## [Assigned task]
Go to the line that contains "Screen dimensions: 594x715". Restate that line and each one after it exactly, through the end of the records, without pictures.

[[ Source data open ]]

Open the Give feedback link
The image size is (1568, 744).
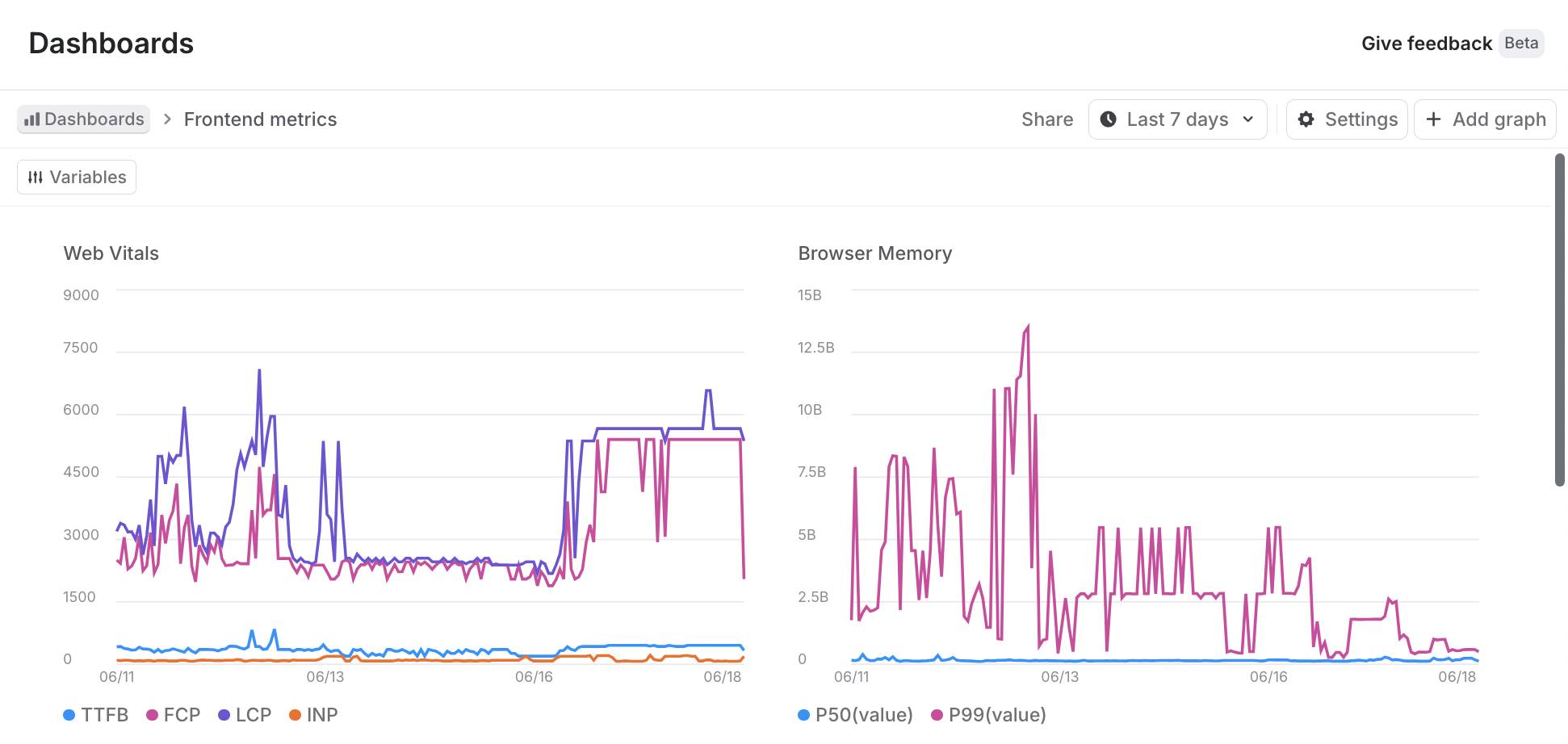pos(1426,44)
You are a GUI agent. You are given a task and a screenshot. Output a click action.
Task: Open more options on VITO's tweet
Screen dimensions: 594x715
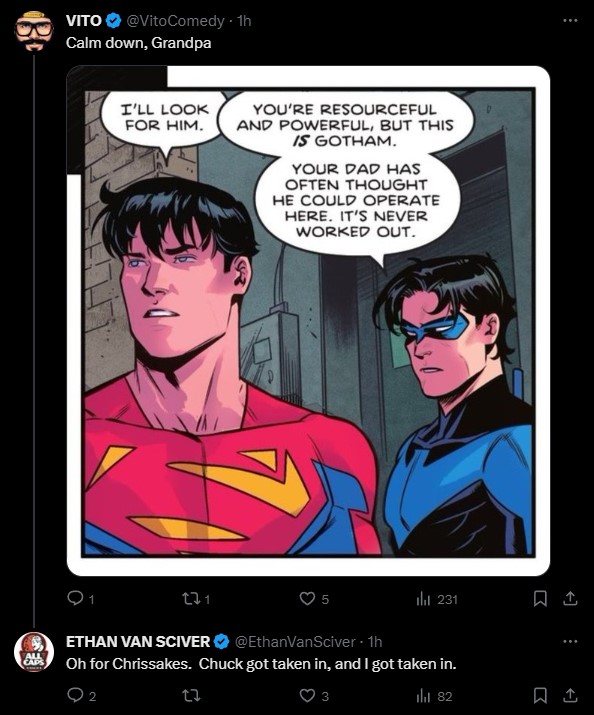(570, 21)
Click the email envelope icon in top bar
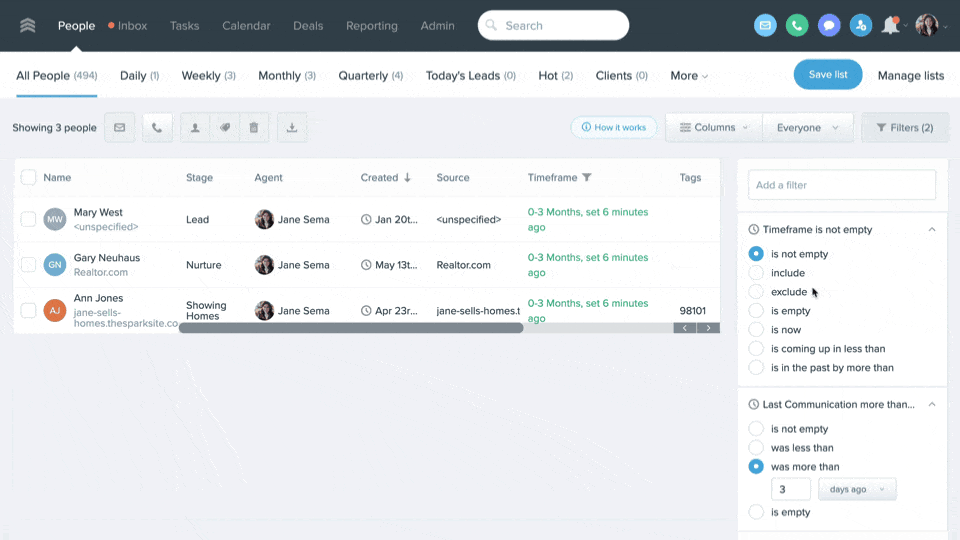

[[ Source data closed ]]

## [Task solution]
Screen dimensions: 594x715
(570, 21)
Click the email envelope icon in top bar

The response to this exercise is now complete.